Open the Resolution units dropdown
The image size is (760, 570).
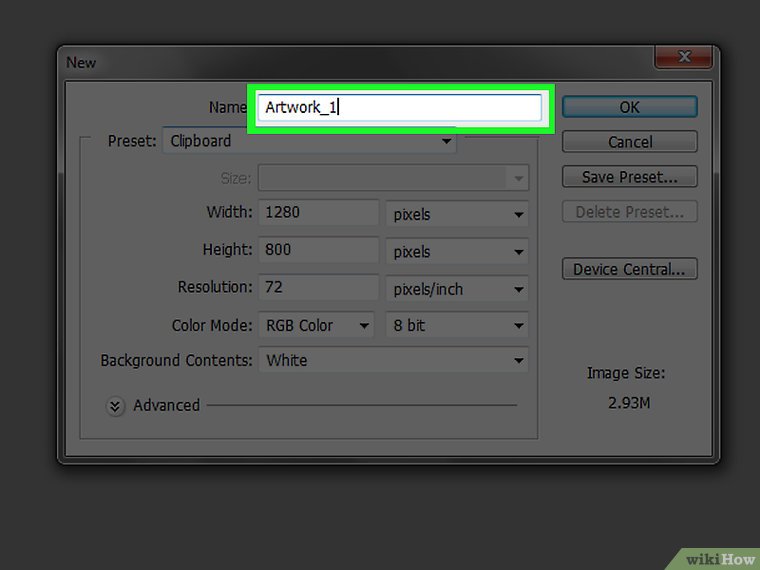[x=457, y=289]
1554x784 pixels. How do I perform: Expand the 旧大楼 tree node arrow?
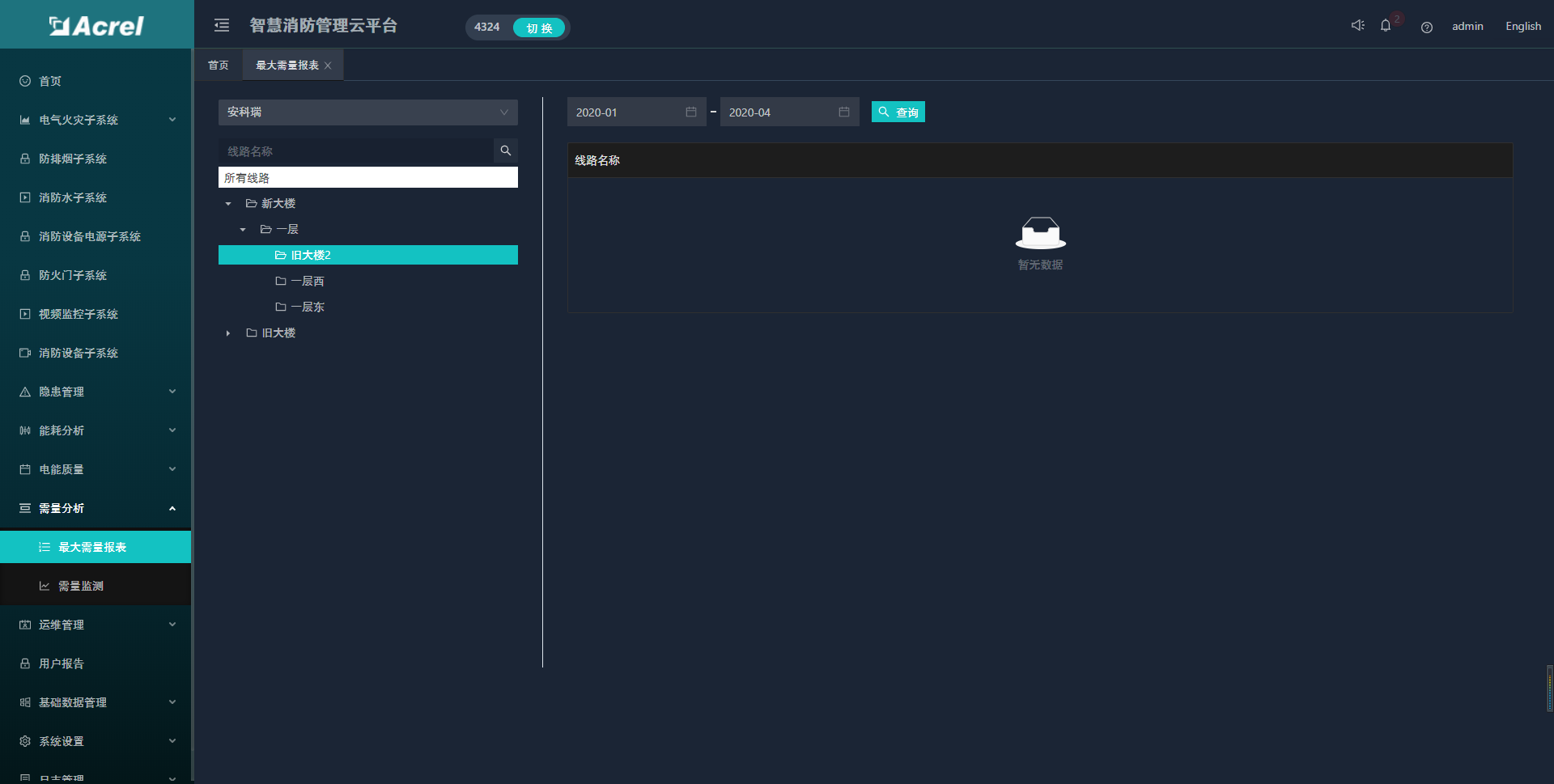[x=228, y=333]
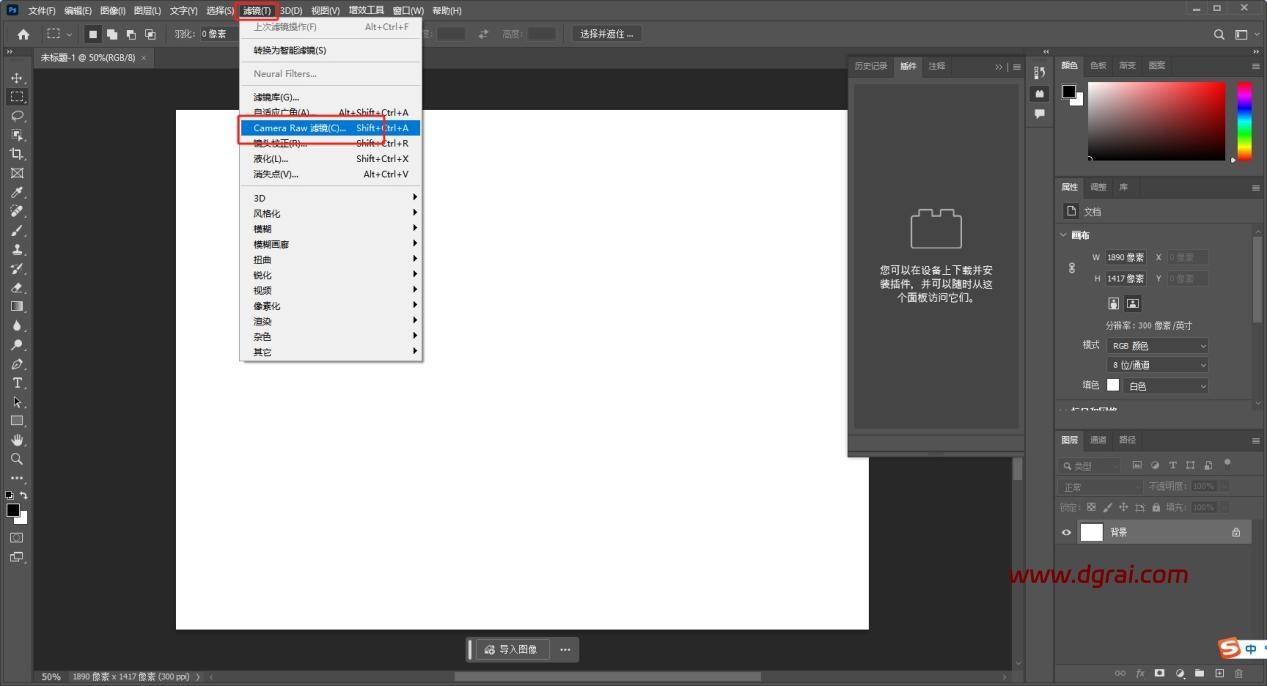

━━━━━━━━━━

> **Problem**:
If pictures appear in the data, do not print them; repeat the rest exactly.

> **Task response**:
Open the Resolution units dropdown
The image size is (760, 570).
[x=457, y=289]
1554x784 pixels. How do I perform: Expand the 旧大楼 tree node arrow?
[x=228, y=333]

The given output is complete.